[Materials provided Boundary: Start]
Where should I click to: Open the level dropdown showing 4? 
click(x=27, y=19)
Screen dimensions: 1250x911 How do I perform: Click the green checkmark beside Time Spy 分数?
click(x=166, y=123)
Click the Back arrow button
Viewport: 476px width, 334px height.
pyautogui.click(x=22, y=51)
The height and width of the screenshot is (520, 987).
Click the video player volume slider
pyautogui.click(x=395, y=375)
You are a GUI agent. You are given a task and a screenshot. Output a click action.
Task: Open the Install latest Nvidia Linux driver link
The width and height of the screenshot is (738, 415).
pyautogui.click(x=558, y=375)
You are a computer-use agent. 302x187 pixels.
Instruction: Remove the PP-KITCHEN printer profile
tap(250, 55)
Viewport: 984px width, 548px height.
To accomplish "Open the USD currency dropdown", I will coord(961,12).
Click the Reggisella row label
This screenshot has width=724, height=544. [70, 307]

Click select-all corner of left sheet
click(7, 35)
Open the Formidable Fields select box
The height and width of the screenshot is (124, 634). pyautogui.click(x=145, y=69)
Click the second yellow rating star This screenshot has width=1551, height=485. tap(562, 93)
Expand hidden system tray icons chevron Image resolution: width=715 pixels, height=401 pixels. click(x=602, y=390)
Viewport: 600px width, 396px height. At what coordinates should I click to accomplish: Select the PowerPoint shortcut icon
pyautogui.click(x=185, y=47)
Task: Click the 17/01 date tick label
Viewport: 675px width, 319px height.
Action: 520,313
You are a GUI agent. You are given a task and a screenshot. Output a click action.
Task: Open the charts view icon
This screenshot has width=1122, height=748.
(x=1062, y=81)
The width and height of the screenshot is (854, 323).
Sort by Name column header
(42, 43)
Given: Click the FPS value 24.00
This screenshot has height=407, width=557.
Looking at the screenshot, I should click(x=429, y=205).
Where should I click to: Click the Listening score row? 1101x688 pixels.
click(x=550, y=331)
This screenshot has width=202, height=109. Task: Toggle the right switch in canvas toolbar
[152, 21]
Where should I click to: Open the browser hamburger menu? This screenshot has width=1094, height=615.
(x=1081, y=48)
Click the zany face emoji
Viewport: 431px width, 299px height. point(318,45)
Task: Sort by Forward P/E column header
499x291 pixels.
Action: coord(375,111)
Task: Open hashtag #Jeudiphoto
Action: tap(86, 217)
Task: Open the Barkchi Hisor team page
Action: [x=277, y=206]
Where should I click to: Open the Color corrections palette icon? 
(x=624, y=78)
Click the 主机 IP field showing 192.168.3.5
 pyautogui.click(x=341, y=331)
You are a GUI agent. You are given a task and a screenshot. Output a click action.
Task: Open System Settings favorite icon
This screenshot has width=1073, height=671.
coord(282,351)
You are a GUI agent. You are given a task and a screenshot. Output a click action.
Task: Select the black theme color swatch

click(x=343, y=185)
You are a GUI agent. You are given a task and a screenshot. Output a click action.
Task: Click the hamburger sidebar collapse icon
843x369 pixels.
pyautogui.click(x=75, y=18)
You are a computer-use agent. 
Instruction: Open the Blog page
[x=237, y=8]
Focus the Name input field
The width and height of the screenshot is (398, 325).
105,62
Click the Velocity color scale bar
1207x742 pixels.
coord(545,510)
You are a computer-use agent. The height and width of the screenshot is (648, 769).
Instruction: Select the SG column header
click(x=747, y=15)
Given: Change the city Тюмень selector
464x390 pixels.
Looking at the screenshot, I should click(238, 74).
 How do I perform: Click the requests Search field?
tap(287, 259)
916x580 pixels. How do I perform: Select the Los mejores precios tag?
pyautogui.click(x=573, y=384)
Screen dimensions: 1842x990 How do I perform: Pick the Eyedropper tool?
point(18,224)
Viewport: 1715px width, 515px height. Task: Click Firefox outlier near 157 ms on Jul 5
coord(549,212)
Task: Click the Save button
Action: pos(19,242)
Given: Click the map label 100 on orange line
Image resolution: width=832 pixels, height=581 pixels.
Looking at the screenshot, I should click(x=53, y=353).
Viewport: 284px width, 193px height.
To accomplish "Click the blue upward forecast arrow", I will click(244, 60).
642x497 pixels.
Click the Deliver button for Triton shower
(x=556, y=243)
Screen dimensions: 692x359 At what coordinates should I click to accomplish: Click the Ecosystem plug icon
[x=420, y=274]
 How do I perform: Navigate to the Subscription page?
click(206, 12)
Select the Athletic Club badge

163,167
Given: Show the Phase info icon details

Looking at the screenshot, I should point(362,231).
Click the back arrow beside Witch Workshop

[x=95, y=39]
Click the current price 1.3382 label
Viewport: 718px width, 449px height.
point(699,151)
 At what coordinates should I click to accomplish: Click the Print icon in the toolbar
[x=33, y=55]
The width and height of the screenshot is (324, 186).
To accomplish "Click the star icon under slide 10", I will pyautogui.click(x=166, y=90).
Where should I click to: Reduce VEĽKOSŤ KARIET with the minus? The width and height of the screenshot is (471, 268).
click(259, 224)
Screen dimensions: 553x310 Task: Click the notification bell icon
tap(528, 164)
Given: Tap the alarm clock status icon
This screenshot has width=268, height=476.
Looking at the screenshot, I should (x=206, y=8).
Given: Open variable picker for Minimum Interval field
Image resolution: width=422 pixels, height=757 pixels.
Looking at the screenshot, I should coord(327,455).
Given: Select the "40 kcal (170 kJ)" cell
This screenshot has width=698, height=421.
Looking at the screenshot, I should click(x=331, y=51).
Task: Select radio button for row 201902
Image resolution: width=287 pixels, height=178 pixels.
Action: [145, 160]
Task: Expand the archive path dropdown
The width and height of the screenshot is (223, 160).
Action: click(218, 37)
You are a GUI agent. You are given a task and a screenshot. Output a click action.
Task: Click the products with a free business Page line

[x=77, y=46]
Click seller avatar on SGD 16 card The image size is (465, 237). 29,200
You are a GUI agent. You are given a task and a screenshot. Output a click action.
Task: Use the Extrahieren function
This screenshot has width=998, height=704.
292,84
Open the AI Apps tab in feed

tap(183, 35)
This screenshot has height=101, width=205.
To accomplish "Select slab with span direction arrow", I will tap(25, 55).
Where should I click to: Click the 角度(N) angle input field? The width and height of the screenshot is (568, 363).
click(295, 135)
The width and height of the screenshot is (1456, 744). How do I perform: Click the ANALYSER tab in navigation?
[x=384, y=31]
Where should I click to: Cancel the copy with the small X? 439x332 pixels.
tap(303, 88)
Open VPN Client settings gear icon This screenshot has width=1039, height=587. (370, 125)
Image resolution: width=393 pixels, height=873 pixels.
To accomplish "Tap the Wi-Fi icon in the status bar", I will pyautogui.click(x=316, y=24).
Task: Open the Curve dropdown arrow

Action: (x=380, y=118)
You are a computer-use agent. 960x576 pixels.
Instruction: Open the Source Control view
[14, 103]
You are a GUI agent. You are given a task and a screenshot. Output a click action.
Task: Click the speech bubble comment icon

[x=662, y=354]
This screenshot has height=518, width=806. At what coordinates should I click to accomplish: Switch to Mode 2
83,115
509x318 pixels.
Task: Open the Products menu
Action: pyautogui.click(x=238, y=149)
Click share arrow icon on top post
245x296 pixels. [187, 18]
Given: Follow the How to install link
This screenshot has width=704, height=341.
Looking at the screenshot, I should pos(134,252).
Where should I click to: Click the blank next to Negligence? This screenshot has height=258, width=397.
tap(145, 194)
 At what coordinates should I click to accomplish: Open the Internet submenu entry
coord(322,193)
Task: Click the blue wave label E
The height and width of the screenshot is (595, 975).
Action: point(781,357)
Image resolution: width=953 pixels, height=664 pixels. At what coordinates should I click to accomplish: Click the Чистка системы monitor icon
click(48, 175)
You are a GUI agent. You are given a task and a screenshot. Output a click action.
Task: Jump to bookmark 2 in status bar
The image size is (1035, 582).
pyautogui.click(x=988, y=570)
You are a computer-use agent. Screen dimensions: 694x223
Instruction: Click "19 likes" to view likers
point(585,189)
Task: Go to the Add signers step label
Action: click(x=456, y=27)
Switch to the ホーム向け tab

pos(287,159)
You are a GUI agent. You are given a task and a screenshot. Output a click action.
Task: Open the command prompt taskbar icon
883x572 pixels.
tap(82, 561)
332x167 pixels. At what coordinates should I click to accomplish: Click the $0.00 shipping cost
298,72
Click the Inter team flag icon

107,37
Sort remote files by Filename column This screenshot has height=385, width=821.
[Materials provided Boundary: End]
**Task goal:**
In the entries above, count each line containing the word "blue" and reply with only the count.

**Exercise output:**
2